══ EXERCISE DATA ══

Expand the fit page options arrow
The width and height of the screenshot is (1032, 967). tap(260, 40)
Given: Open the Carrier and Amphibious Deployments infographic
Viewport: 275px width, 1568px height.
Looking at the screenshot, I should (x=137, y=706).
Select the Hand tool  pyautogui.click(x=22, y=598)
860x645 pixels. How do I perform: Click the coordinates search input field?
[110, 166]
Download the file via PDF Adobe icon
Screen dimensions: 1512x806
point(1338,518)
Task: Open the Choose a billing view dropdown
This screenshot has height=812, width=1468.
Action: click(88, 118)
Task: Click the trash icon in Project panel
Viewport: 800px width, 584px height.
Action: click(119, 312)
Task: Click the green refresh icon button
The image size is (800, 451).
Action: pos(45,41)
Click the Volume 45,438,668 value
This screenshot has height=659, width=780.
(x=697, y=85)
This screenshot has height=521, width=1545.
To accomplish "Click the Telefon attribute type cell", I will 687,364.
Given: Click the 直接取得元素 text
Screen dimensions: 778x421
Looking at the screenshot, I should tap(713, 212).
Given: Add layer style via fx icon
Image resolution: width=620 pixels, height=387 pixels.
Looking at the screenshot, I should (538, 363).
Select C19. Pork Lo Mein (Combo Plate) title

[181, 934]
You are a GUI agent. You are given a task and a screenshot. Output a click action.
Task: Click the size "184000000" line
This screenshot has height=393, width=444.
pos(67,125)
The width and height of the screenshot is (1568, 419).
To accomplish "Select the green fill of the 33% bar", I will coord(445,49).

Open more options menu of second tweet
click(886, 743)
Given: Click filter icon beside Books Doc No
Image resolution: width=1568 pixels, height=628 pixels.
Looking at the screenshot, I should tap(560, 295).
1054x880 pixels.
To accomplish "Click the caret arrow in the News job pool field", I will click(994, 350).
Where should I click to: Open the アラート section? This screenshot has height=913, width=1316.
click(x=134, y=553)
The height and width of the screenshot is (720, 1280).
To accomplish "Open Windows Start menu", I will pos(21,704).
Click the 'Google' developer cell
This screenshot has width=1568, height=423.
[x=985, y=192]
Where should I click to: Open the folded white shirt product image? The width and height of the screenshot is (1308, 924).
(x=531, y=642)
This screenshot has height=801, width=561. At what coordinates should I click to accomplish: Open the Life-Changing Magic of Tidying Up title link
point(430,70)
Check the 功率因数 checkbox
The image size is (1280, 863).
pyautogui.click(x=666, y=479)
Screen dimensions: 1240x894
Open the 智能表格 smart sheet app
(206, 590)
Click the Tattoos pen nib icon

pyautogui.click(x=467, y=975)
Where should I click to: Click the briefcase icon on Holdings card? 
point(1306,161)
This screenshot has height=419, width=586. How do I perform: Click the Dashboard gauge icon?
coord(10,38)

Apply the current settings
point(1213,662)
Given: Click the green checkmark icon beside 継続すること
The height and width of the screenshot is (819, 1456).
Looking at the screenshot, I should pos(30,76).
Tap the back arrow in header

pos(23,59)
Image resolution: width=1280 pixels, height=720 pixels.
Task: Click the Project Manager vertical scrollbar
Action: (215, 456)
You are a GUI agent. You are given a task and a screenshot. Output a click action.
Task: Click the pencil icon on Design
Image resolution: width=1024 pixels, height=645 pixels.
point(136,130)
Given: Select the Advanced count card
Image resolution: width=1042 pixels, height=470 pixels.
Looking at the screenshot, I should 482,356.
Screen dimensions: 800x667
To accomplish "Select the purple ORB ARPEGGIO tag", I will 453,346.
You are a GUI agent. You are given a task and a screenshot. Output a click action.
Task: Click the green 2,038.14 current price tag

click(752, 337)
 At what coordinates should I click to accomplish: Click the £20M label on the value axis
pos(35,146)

═══

> **DIRECTIONS**: Filter the preceding entries down to the lines with "cell".

> **TASK SOLUTION**:
To accomplish "Click the Telefon attribute type cell", I will 687,364.
Click the 'Google' developer cell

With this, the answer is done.